> _Exercise passage_
The tapir is a strange looking beast similar to the pig, found in Central and South America and parts of Asia.

On the morning of 27 November 1998, zookeeper Lisa Morehead was feeding a Malayan tapir named Melody (a new mother with a 2 month old baby in her enclosure) when the animal bit her left arm.

Morehead fought back, suffering facial lacerations, and internal injuries including a punctured lung, but lost the battle for her arm. It was torn off at mid-bicep, too mangled and contaminated to be reattached.

As a feature of a new Wolf Center exhibit, 24 year old Patricia Wyman, a wildlife biologist, was hired by the preserve to be a caretaker to five gray wolves and conduct education programs with the public.

Wyman had only been in the wolf enclosure twice prior to the attack, once with a supervisor and once to feed the animals.

Other employees asserted that the wolves were shy, and generally kept their distance whenever people entered their area.

Although no one directly witnessed the attack, it is believed that Patricia may have tripped, triggering the wolves’ predatory instincts.

> _Your goal_
Write out, word for word, the portion of the animal attack passage above from "As a feature" to "wolves’ predatory instincts.".

> _Data shown_
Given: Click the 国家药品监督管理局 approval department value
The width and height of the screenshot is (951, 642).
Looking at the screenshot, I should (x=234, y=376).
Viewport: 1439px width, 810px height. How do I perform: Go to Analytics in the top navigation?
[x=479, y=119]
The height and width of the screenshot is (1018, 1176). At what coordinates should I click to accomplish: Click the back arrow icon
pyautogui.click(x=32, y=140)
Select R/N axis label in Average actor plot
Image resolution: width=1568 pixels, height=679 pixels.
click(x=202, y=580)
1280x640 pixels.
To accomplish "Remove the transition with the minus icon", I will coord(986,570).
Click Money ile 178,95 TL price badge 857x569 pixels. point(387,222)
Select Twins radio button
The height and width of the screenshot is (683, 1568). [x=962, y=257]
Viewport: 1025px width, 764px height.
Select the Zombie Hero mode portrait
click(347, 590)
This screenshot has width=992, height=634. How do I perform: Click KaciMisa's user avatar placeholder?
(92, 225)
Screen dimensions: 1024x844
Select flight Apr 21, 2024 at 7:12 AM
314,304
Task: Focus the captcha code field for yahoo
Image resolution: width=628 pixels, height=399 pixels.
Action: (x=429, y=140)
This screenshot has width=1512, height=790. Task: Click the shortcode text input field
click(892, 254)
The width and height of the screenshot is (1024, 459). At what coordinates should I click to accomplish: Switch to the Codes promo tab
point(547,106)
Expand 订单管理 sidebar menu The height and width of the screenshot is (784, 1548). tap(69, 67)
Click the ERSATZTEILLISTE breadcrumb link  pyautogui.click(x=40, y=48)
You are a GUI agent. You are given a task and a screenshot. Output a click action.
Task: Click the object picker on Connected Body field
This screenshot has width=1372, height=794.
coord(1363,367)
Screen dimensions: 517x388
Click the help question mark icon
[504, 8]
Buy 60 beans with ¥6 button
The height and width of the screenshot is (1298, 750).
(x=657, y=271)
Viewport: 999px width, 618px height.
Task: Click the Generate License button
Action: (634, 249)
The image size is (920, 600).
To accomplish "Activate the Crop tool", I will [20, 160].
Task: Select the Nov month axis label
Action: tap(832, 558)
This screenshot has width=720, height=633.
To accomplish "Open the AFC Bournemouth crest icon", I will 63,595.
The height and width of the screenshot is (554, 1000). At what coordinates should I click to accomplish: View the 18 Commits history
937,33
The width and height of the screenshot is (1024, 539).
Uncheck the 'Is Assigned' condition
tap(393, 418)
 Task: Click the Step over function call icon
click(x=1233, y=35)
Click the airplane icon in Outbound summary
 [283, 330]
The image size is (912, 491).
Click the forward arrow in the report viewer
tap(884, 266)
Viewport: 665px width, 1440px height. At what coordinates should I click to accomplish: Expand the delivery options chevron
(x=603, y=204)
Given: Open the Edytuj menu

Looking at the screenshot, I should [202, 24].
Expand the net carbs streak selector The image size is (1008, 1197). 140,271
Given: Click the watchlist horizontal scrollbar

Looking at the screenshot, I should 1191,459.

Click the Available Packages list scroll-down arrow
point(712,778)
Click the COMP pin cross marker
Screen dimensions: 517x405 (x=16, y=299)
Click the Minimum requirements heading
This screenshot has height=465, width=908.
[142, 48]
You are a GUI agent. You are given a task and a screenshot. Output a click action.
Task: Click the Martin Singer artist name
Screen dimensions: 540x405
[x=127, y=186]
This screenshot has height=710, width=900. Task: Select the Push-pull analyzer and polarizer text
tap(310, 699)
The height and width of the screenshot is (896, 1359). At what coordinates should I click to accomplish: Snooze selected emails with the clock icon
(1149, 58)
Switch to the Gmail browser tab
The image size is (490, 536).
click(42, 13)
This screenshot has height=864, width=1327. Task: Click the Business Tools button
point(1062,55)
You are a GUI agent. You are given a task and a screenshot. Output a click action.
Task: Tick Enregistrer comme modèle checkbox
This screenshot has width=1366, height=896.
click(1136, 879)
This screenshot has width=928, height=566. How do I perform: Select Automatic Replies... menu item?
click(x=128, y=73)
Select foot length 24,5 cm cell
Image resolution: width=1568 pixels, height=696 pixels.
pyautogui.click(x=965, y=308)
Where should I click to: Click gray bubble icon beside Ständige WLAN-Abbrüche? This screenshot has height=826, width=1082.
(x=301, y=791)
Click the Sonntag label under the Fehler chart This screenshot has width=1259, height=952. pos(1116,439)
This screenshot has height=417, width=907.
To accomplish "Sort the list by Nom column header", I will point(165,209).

> _Task answer_
As a feature of a new Wolf Center exhibit, 24 year old Patricia Wyman, a wildlife biologist, was hired by the preserve to be a caretaker to five gray wolves and conduct education programs with the public.

Wyman had only been in the wolf enclosure twice prior to the attack, once with a supervisor and once to feed the animals.

Other employees asserted that the wolves were shy, and generally kept their distance whenever people entered their area.

Although no one directly witnessed the attack, it is believed that Patricia may have tripped, triggering the wolves’ predatory instincts.